Entries provided START

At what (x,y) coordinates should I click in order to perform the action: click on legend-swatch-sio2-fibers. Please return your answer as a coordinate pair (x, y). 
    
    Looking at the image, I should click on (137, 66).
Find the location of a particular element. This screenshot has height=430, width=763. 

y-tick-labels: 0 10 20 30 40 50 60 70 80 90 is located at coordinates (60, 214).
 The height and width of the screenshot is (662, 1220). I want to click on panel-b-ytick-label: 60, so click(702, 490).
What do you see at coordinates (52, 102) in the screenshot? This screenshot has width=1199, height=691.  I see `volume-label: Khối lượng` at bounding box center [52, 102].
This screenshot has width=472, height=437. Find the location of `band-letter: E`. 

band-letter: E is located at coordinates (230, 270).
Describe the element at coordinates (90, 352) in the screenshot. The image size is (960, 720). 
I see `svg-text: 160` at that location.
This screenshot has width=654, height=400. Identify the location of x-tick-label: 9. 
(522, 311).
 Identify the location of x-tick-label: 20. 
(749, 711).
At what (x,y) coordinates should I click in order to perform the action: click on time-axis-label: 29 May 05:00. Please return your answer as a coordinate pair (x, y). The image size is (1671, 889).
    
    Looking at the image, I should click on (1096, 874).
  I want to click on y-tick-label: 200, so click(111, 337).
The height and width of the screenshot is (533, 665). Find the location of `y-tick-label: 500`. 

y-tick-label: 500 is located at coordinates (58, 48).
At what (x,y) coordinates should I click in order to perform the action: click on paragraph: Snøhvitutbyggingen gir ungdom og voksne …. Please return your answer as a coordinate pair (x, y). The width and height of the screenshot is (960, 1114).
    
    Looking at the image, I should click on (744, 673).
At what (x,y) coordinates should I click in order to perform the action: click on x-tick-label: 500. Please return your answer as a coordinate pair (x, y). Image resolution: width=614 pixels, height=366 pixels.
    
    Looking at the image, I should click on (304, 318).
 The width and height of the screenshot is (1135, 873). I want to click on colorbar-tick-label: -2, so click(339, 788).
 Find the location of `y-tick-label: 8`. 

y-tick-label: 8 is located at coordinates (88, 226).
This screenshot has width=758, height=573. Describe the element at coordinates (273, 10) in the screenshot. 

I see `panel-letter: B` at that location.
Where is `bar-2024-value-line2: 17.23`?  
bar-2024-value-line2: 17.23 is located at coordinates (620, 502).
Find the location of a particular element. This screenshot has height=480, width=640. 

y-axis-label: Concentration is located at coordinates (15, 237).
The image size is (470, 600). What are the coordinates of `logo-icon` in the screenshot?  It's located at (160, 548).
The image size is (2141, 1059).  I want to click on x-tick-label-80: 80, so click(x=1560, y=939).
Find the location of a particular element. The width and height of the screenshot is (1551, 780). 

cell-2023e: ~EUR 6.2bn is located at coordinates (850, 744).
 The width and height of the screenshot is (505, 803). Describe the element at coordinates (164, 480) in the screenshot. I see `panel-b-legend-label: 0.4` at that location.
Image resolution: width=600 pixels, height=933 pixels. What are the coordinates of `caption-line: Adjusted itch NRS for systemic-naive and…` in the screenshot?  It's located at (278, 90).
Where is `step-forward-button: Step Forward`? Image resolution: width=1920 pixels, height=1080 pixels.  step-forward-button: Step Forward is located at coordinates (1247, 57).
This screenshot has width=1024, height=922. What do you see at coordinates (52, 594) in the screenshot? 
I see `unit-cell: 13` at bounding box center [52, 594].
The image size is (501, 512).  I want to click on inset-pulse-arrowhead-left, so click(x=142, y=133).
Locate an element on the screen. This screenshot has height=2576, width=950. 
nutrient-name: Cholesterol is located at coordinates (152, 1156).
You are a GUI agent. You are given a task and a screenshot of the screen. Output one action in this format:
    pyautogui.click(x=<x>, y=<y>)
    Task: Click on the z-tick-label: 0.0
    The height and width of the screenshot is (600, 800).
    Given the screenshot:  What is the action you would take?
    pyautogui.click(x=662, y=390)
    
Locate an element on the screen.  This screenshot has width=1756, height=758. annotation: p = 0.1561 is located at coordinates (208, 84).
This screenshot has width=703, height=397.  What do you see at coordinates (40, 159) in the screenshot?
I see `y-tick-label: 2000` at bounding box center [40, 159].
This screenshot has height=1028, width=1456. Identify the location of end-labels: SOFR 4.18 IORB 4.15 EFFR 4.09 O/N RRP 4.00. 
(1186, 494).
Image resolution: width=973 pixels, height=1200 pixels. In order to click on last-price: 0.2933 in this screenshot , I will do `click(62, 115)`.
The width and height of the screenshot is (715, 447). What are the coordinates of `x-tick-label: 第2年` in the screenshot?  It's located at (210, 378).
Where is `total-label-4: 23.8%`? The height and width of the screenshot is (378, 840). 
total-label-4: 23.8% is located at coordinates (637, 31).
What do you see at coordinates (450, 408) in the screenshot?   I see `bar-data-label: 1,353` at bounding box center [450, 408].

Entries provided END

» Written task
Rewrite the listing with every "Identify the location of" replaced by "Determine the position of", and keep everything else the same.

» Task result
At what (x,y) coordinates should I click in order to perform the action: click on legend-swatch-sio2-fibers. Please return your answer as a coordinate pair (x, y). 
    
    Looking at the image, I should click on (137, 66).
Find the location of a particular element. This screenshot has height=430, width=763. 

y-tick-labels: 0 10 20 30 40 50 60 70 80 90 is located at coordinates (60, 214).
 The height and width of the screenshot is (662, 1220). I want to click on panel-b-ytick-label: 60, so click(702, 490).
What do you see at coordinates (52, 102) in the screenshot? This screenshot has width=1199, height=691.  I see `volume-label: Khối lượng` at bounding box center [52, 102].
This screenshot has width=472, height=437. Find the location of `band-letter: E`. 

band-letter: E is located at coordinates (230, 270).
Describe the element at coordinates (90, 352) in the screenshot. The image size is (960, 720). 
I see `svg-text: 160` at that location.
This screenshot has width=654, height=400. Determine the position of x-tick-label: 9. 
(522, 311).
 Determine the position of x-tick-label: 20. 
(749, 711).
At what (x,y) coordinates should I click in order to perform the action: click on time-axis-label: 29 May 05:00. Please return your answer as a coordinate pair (x, y). The image size is (1671, 889).
    
    Looking at the image, I should click on (1096, 874).
  I want to click on y-tick-label: 200, so click(111, 337).
The height and width of the screenshot is (533, 665). Find the location of `y-tick-label: 500`. 

y-tick-label: 500 is located at coordinates (58, 48).
At what (x,y) coordinates should I click in order to perform the action: click on paragraph: Snøhvitutbyggingen gir ungdom og voksne …. Please return your answer as a coordinate pair (x, y). The width and height of the screenshot is (960, 1114).
    
    Looking at the image, I should click on (744, 673).
At what (x,y) coordinates should I click in order to perform the action: click on x-tick-label: 500. Please return your answer as a coordinate pair (x, y). Image resolution: width=614 pixels, height=366 pixels.
    
    Looking at the image, I should click on (304, 318).
 The width and height of the screenshot is (1135, 873). I want to click on colorbar-tick-label: -2, so click(339, 788).
 Find the location of `y-tick-label: 8`. 

y-tick-label: 8 is located at coordinates (88, 226).
This screenshot has width=758, height=573. Describe the element at coordinates (273, 10) in the screenshot. 

I see `panel-letter: B` at that location.
Where is `bar-2024-value-line2: 17.23`?  
bar-2024-value-line2: 17.23 is located at coordinates (620, 502).
Find the location of a particular element. This screenshot has height=480, width=640. 

y-axis-label: Concentration is located at coordinates (15, 237).
The image size is (470, 600). What are the coordinates of `logo-icon` in the screenshot?  It's located at (160, 548).
The image size is (2141, 1059).  I want to click on x-tick-label-80: 80, so click(x=1560, y=939).
Find the location of a particular element. The width and height of the screenshot is (1551, 780). 

cell-2023e: ~EUR 6.2bn is located at coordinates (850, 744).
 The width and height of the screenshot is (505, 803). Describe the element at coordinates (164, 480) in the screenshot. I see `panel-b-legend-label: 0.4` at that location.
Image resolution: width=600 pixels, height=933 pixels. What are the coordinates of `caption-line: Adjusted itch NRS for systemic-naive and…` in the screenshot?  It's located at (278, 90).
Where is `step-forward-button: Step Forward`? Image resolution: width=1920 pixels, height=1080 pixels.  step-forward-button: Step Forward is located at coordinates (1247, 57).
This screenshot has width=1024, height=922. What do you see at coordinates (52, 594) in the screenshot? 
I see `unit-cell: 13` at bounding box center [52, 594].
The image size is (501, 512).  I want to click on inset-pulse-arrowhead-left, so click(x=142, y=133).
Locate an element on the screen. This screenshot has height=2576, width=950. 
nutrient-name: Cholesterol is located at coordinates (152, 1156).
You are a GUI agent. You are given a task and a screenshot of the screen. Output one action in this format:
    pyautogui.click(x=<x>, y=<y>)
    Task: Click on the z-tick-label: 0.0
    The height and width of the screenshot is (600, 800).
    Given the screenshot:  What is the action you would take?
    pyautogui.click(x=662, y=390)
    
Locate an element on the screen.  This screenshot has width=1756, height=758. annotation: p = 0.1561 is located at coordinates (208, 84).
This screenshot has width=703, height=397.  What do you see at coordinates (40, 159) in the screenshot?
I see `y-tick-label: 2000` at bounding box center [40, 159].
This screenshot has height=1028, width=1456. Determine the position of end-labels: SOFR 4.18 IORB 4.15 EFFR 4.09 O/N RRP 4.00. 
(1186, 494).
Image resolution: width=973 pixels, height=1200 pixels. In order to click on last-price: 0.2933 in this screenshot , I will do `click(62, 115)`.
The width and height of the screenshot is (715, 447). What are the coordinates of `x-tick-label: 第2年` in the screenshot?  It's located at (210, 378).
Where is `total-label-4: 23.8%`? The height and width of the screenshot is (378, 840). 
total-label-4: 23.8% is located at coordinates (637, 31).
What do you see at coordinates (450, 408) in the screenshot?   I see `bar-data-label: 1,353` at bounding box center [450, 408].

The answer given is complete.